NUHM would cover all cities with a population of more than 100000. It would cover slum dwellers; other marginalized urban dwellers like rickshaw pullers, street vendors, railway and bus station coolies, homeless people, street children, construction site workers, who may be in slums or on sites.

The existing Urban Health Posts and Urban Family Welfare Centres would continue under NUHM. They will be marked on a map and classified as the Urban Health Centres on the basis of their current population coverage. All the existing human resources will then be suitably reorganized and rationalized. These centres will also be considered for upgradation.

Inter-sectoral coordination mechanism and convergence will be planned between the Jawaharlal Nehru National Urban Renewal Mission (JNNURM) and the NUHM.

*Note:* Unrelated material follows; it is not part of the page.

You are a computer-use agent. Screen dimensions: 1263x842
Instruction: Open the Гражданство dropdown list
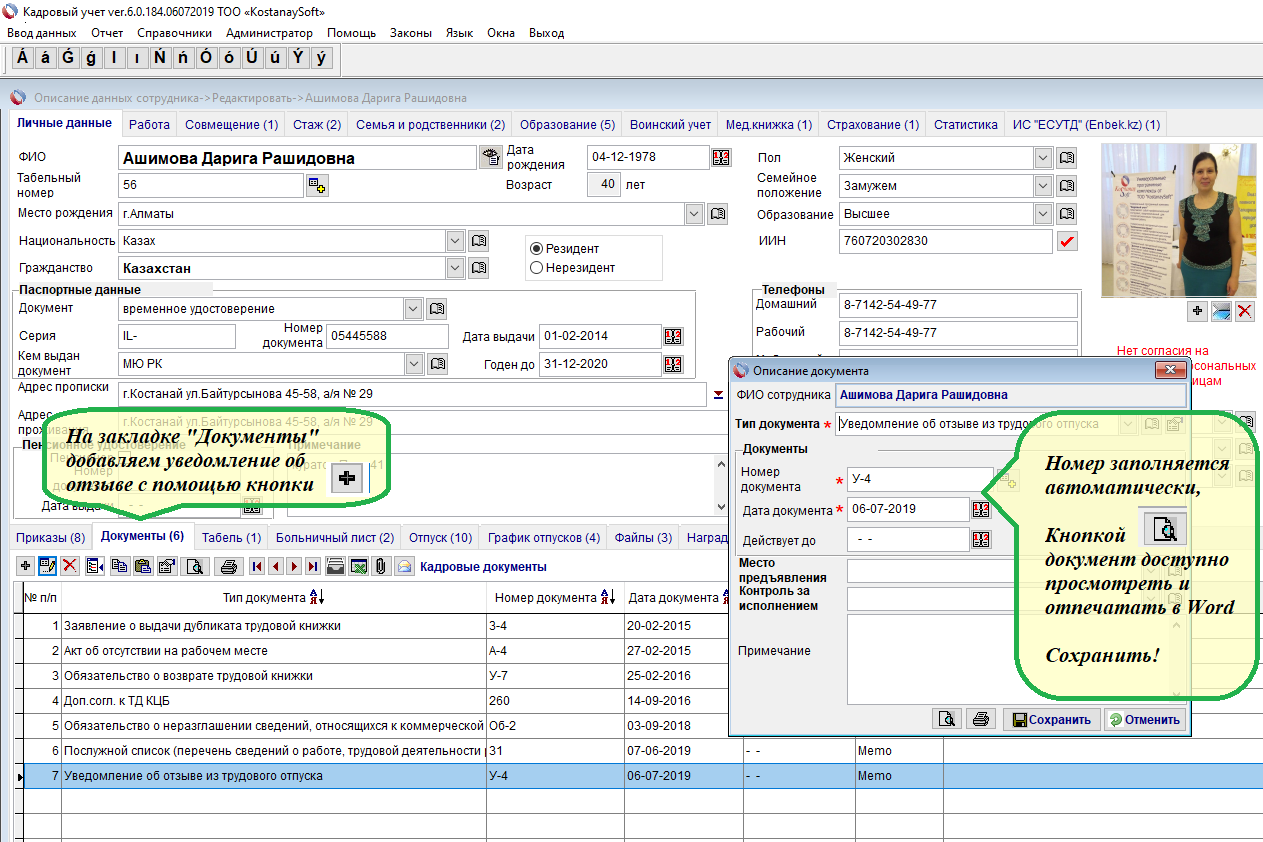(x=456, y=268)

The main features of the Mission include city-specific planning based on the spatial mapping of slums and slum-like habitations to cover urban poor and use of the available resources and partnering with private providers to fill public health delivery gaps.

The Mission envisages USHAs and Mahila Arogya Samitis to improve access of urban poor to public and private health services. Although proposed for launch in the 11th Plan period, the NUHM remained delayed on account of bureaucratic hassles. The Mission would help improve the health indicators of urban poor.